▶ _TASK DATA_
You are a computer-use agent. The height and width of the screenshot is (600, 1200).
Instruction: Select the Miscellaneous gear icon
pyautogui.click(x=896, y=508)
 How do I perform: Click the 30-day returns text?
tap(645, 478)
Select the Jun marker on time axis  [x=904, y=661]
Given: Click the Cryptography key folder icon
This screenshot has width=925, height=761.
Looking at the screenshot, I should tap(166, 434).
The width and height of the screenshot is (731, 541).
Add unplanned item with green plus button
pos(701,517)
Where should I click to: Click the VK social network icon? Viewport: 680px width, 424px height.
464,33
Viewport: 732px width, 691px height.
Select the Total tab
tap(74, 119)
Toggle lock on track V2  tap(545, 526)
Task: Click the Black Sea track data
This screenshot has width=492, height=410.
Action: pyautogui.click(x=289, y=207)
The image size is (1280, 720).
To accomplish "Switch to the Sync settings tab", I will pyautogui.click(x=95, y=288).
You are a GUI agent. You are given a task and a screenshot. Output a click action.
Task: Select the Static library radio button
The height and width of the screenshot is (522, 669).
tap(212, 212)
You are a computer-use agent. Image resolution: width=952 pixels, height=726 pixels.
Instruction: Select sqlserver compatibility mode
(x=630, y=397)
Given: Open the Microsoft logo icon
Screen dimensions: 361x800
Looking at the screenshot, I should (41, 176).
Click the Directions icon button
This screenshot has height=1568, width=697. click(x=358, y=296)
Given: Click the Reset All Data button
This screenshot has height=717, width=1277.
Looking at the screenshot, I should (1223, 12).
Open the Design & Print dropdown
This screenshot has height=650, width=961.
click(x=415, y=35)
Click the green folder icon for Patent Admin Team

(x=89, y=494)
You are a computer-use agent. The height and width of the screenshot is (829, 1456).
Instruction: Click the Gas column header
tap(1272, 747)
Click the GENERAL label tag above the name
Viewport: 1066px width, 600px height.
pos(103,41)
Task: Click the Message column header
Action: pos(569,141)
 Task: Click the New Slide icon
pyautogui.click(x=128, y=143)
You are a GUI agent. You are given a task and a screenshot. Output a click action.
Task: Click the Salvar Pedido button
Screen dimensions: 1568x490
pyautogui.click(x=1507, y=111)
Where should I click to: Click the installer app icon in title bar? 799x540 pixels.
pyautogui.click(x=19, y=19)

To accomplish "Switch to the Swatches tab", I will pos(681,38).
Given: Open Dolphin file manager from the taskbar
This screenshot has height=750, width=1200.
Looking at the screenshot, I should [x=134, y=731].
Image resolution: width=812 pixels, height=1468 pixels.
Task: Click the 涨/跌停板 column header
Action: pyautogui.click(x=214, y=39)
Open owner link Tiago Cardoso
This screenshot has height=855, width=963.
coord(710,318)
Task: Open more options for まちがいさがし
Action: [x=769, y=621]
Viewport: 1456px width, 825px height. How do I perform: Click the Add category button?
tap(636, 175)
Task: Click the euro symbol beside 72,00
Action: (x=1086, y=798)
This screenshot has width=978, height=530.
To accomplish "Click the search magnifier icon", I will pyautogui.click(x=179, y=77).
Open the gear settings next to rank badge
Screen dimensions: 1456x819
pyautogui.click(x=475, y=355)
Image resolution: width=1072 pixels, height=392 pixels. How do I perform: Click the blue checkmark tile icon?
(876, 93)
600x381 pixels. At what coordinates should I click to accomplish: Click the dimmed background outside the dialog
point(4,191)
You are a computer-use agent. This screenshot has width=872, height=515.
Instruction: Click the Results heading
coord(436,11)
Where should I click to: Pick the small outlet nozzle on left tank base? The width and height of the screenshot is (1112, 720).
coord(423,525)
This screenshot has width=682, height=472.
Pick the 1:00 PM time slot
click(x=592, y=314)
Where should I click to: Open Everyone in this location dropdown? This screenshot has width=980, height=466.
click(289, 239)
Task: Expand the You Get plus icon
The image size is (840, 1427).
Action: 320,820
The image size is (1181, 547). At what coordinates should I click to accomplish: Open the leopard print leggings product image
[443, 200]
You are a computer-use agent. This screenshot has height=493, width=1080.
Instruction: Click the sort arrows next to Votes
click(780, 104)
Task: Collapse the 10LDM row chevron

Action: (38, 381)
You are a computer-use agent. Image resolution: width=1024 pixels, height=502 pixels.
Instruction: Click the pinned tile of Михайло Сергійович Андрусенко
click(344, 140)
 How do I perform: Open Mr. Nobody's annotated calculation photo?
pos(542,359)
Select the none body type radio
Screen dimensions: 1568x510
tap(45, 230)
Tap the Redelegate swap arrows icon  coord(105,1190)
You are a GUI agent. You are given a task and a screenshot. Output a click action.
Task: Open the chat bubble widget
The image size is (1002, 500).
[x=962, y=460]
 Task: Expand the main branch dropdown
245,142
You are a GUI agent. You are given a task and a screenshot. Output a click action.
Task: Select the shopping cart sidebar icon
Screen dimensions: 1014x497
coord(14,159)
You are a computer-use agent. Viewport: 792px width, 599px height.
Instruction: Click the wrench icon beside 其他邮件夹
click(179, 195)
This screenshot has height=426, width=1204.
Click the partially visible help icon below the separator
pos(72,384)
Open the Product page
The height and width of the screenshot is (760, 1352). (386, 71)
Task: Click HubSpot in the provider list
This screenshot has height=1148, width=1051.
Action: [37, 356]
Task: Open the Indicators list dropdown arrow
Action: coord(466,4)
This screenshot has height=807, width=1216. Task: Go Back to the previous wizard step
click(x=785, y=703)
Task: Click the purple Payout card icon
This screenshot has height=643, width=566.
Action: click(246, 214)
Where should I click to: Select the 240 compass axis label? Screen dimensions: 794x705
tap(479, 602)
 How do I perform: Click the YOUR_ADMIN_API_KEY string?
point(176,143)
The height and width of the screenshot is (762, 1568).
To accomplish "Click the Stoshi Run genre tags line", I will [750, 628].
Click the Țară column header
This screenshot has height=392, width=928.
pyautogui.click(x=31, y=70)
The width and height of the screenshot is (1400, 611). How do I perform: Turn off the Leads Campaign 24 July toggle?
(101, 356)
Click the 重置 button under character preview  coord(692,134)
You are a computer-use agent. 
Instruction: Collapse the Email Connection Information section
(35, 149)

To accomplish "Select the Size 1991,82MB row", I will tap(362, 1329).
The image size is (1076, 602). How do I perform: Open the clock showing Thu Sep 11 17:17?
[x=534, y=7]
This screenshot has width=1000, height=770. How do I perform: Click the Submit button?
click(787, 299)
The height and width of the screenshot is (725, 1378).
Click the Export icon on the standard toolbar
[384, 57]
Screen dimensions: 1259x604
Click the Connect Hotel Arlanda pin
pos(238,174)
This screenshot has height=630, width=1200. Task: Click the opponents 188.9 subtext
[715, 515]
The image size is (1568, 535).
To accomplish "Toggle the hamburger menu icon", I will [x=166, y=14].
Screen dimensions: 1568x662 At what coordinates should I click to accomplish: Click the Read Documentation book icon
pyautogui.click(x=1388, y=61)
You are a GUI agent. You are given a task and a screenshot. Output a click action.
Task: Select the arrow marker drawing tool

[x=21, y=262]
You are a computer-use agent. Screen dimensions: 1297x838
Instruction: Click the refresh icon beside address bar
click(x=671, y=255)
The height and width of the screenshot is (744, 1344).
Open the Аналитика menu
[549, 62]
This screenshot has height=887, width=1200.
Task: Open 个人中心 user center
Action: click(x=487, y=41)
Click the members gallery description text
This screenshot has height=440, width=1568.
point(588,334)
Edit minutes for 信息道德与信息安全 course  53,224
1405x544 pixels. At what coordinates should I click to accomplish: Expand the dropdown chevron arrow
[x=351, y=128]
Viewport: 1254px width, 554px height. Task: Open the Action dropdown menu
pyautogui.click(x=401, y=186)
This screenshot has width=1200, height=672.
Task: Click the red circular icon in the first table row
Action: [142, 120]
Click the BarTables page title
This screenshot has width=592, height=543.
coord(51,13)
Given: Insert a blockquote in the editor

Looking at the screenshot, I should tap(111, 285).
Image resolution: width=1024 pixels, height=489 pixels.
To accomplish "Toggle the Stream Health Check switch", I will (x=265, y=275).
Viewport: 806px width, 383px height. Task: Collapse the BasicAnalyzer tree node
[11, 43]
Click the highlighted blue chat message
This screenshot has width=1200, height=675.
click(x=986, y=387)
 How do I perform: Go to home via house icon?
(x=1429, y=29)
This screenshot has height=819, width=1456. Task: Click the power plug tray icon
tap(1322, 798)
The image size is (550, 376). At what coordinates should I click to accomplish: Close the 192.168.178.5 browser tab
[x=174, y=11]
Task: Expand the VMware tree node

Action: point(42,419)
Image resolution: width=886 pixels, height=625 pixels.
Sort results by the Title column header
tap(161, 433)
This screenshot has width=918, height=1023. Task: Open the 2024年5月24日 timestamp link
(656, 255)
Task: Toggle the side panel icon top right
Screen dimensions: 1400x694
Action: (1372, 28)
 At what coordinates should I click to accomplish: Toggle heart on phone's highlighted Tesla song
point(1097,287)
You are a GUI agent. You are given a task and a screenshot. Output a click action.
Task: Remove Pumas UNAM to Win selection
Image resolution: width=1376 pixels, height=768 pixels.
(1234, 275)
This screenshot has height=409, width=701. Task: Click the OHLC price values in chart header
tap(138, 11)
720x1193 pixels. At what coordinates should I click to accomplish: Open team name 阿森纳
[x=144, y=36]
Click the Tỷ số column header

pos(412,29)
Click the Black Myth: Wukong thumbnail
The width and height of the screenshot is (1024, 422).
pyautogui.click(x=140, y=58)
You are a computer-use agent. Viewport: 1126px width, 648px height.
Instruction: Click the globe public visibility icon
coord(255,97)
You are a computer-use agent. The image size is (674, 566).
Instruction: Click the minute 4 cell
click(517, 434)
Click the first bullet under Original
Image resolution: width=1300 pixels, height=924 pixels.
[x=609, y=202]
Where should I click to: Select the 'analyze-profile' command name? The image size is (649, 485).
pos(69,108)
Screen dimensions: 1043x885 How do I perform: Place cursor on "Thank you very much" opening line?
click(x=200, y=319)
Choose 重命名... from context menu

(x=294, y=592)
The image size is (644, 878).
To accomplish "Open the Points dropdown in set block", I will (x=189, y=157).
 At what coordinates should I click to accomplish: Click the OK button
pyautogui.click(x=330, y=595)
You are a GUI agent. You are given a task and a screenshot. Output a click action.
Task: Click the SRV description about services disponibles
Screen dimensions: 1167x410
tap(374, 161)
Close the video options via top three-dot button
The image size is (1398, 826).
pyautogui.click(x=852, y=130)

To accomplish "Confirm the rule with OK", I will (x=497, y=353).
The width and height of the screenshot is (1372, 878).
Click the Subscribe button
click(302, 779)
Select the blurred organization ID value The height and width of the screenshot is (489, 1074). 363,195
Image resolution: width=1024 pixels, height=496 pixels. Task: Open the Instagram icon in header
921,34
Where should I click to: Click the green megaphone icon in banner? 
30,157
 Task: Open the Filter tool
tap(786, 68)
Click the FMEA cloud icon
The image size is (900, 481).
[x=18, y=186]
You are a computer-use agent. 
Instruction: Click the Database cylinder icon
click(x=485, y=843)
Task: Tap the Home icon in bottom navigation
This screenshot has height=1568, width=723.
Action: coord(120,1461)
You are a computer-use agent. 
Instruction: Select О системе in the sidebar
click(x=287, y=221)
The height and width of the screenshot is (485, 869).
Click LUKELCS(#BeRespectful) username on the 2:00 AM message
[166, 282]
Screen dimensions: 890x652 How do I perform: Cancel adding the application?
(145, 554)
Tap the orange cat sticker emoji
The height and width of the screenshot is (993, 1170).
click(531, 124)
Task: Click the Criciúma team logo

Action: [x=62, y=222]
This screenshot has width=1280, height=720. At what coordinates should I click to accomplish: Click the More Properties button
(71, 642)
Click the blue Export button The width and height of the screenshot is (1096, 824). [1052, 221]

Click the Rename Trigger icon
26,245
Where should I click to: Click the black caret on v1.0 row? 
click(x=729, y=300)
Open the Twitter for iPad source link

▶ _EXERCISE GOAL_
From the listing above, copy every line where the string "radio" is found.

▶ _ANSWER FOR THE TASK_
Task: Select the Static library radio button
Select the none body type radio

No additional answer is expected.